When the old queen and workers leave the original colony they have to find a new permanent home. Their natural preference is for a hollow portion of a tree. But they’ll take any dark enclosure with a small, easily defensible, entrance. In urban areas, in addition to tree cavities, they might choose the walls of buildings, utility boxes, compost bins and even the inner workings of hot tubs. But before a swarm can find permanent digs, they need a place for the swarm to hang out while the swarm’s scouts go off in search of the perfect home.

Where a swarm lands
When shopping for permanent real estate most swarms end up resting on a tree branch. But they can also pick an odd location, like a bike seat, a light pole or even a car bumper. So how can you tell when a bunch of bees are just visiting a spot temporarily? The answer is simple. Swarming bees don’t have any comb. They’re just hanging out in a big ball of workers with the queen in the center. If you don’t see comb, you know this swarm is just temporarily resting in that spot.

So you’ve got one of these big balls of bees on your tree/bike/fence/bumper! What do you do?
The best answer is to do nothing. Bees that have swarmed have no honey to protect and tend to be very docile (I’ll note an exception below). Odds are that they will move on in a few hours or a day or two at most. You don’t need to call anyone or panic.

The poignant thing about a swarm is that they only have a few days to find a home before they die of exposure and hunger. Swarming is a high risk, transitory state. Never fear that a bunch of swarming bees will end up hanging out in your yard permanently. They will move on, or they will die, and the time frame is just a few days.

If you absolutely must do something about it, please contact your local beekeeping association and obtain the services of a genuine beekeeper. Do not Google “beekeeper” as you will likely end up with a con artist (see my post on bee removal scams).

A reputable beekeeper will remove a swarm in one of three ways: by putting nuc box or bee box right next to the swarm and allowing them to move in on their own, by bumping the swarm into a bee box or other suitable container, or by using a bee vac and sucking them up. The beekeeper will then take the bees and install them in a bee box back in their apiary. My favored technique is to spray the swarm with sugar water (this keeps them distracted) and bump them into a portable “nuc” box. Here’s a video of our mentor, beekeeper Kirk Anderson, moving a swarm:

The con artist “beekeepers” will either spray them with poison, suck them into a vacuum and kill them or put them in a box and then just toss them out in a nearby park or vacant lot. And they’ll charge you much more than a real beekeeper would.
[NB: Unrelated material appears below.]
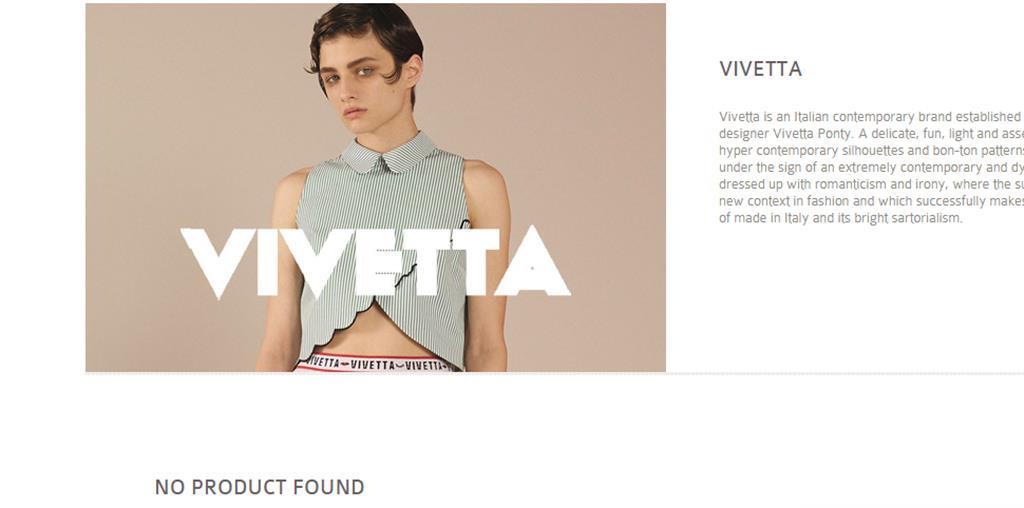Click the model's face in banner

(x=358, y=82)
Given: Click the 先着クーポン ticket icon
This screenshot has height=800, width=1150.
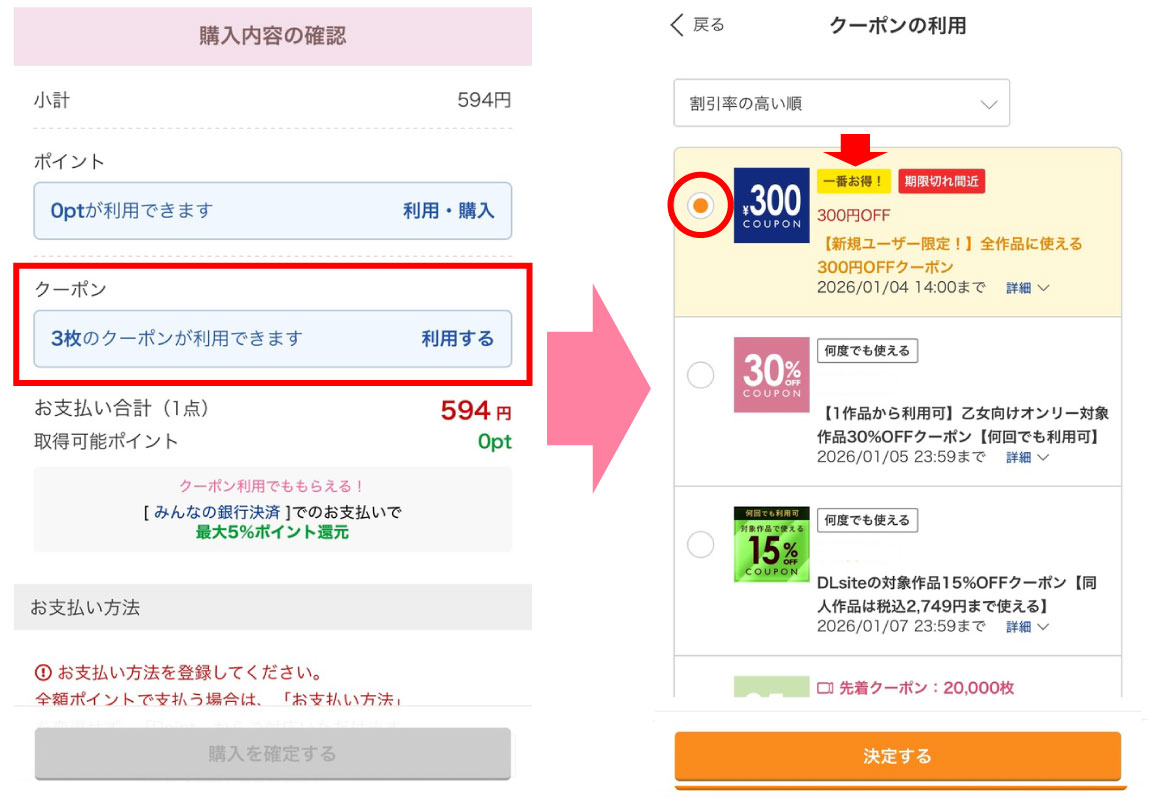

Bee temperament when swarming
As I already noted swarms are most often so docile that you can approach them without protective gear. But not always. A swarm that’s been hanging out for a long time without finding a permanent home can get slightly cranky. Note that I said slightly cranky. It’s not like they’re all going to suddenly attack you like a scene from that silly 1970s disaster movie “The Swarm.” More likely a cranky swarm will give you a gentle reminder to keep your distance–a sting or two. This is why I wear a bee suit when doing a swarm capture. But there is no reason to panic when a swarm shows up!

What is not a “swarm”
In an established bee colony, once a day every day, the young bees do what is called an orientation flight. During orientation, hundreds of bees come out and fly around in circles in front of the entrance to the hive. They are learning the location of their home so that when they become foragers, they will know where to return to. Sometimes this behavior is confused with a swarm, but it is not. Orienting bees will not cluster anywhere, and the orientation session only lasts a short while.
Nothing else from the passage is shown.